Process Evaluation of the Older Americans Act Title III-E National Family Caregiver Support Program: Final Report¶
Administration for Community Living / Lewin Group. "Process Evaluation of the Older Americans Act Title III-E National Family Caregiver Support Program: Final Report." March 2016. First full-scale evaluation of the NFCSP, based on surveys of all 54 SUAs, all 619 AAAs, and 579 sampled Local Service Providers (LSPs) conducted January–December 2015.
Key findings used in wiki¶
What the NFCSP is¶
- The NFCSP (Title III-E of the Older Americans Act) was established in 2000 as the first comprehensive federal program designed to support family caregivers of older adults and grandparent/older-relative caregivers of minor children.

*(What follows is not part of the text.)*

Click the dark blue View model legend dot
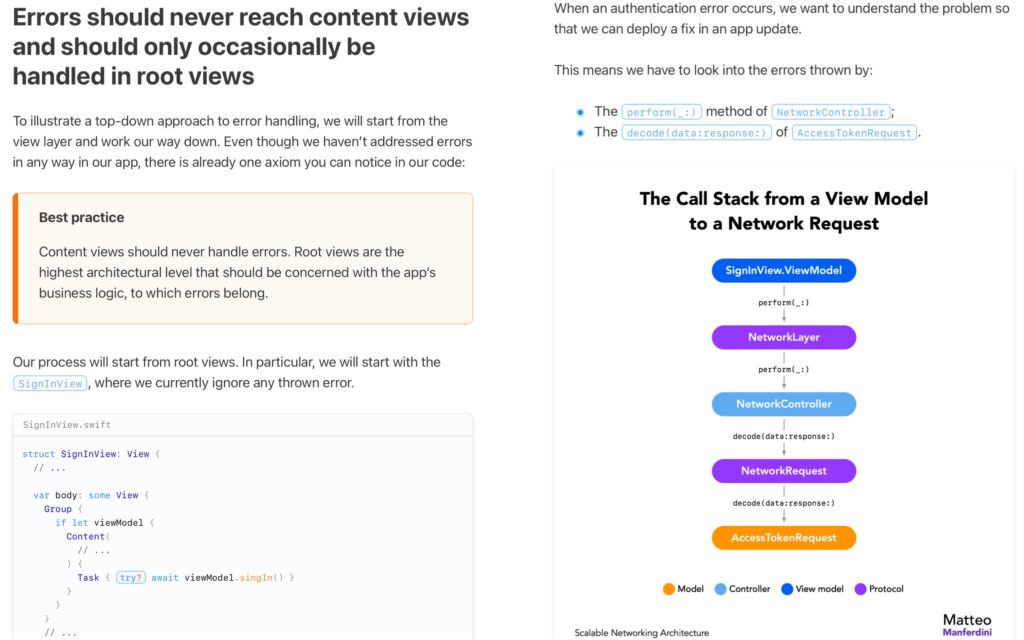This screenshot has height=640, width=1024. pyautogui.click(x=787, y=589)
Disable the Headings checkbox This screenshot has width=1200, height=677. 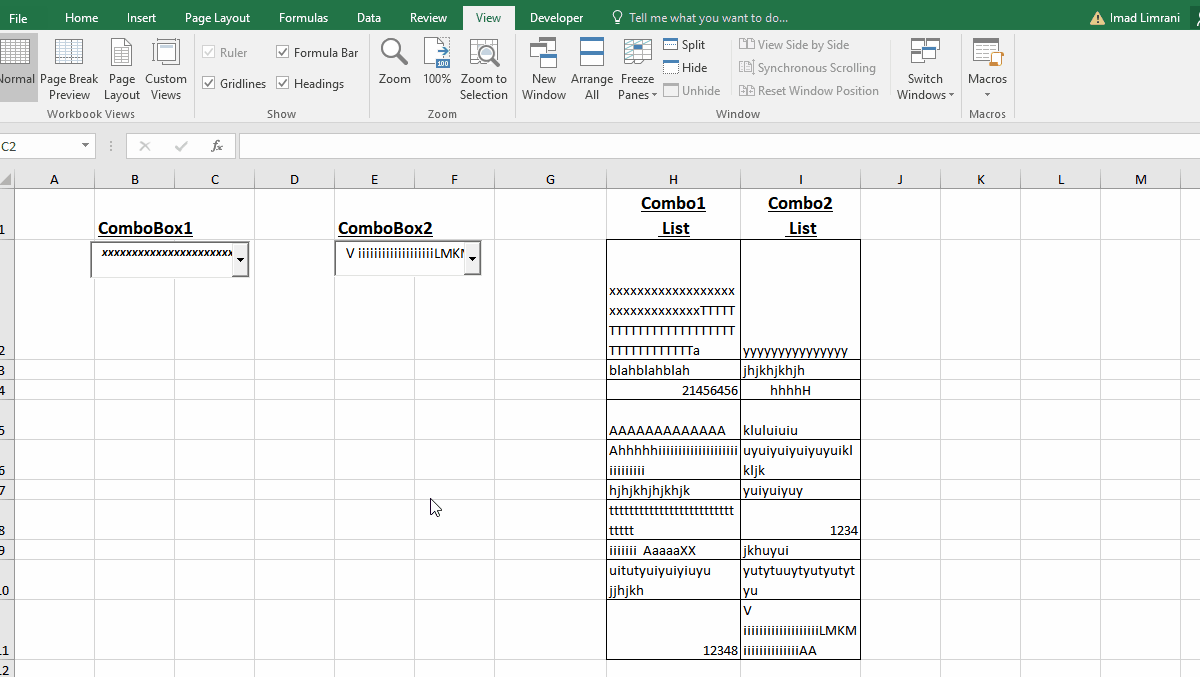coord(283,83)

- It is administered through the Aging Network — State Units on Aging (SUAs) work with Area Agencies on Aging (AAAs) and Local Service Providers (LSPs) to deliver services on the ground.
- Its ultimate goal is to support individuals who prefer to age in their own homes and communities, as opposed to institutional settings, through lower-cost non-medical services and supports.
- Eligible caregivers include adult family members caring for someone aged 60+, and adult family members caring for someone of any age with Alzheimer's disease or a related disorder.
Five core services¶
NFCSP requires states and tribes to offer five core services to family caregivers:
- Information to caregivers about available services
- Access assistance for caregivers to supportive services
- Individual counseling, support groups, and caregiver trainings
- Respite care
- Supplemental services (flexibly tailored to local need)
Structural impact of the program¶
Comparing services available to caregivers before vs. after the NFCSP started, SUAs reported dramatic growth:
- +247% support group services
- +227% training and education services
- +563% caregiver counseling services
- +93% respite care services
- +47% information and referral services
Before 2000, only 27.6% of AAAs operated a caregiver-specific program; 51.8% reported no prior program. NFCSP created caregiver-specific service infrastructure where almost none existed.
Mental-health and population findings from the literature review¶
- Roughly 8.4 million Americans provide care to an adult with a mental illness; nearly three-quarters report high emotional stress in the cited national study.
- Stigma and isolation make it harder for mental-illness caregivers to talk about the experience and care for their own health.
- Mental-illness caregivers struggle to find affordable, high-quality services; respite, education, and navigation support are priority unmet needs.
- In the LGBT review, the report documents greater reliance on chosen family, ongoing provider discrimination and cultural-competence gaps, and higher risk of social isolation and service underuse among LGBT older adults and caregivers.
- Caregiving strain is not only emotional: it can also narrow social participation, disrupt work, and compound financial stress.
Why it matters for the wiki¶
- Anchors the federal-infrastructure framing for
benefits/nfcsp.md,domain/benefits-landscape.md, andevidence/federal-caregiver-policy.md. - Evidence that caregiver-specific services were systematically under-supplied before 2000 and remain unevenly available today — the multi-hundred-percent growth figures are a direct answer to "why do we still need caregiver-facing products?"
- Anchors the mental-illness-caregiving and LGBT-caregiving passages elsewhere in the wiki without duplicating content.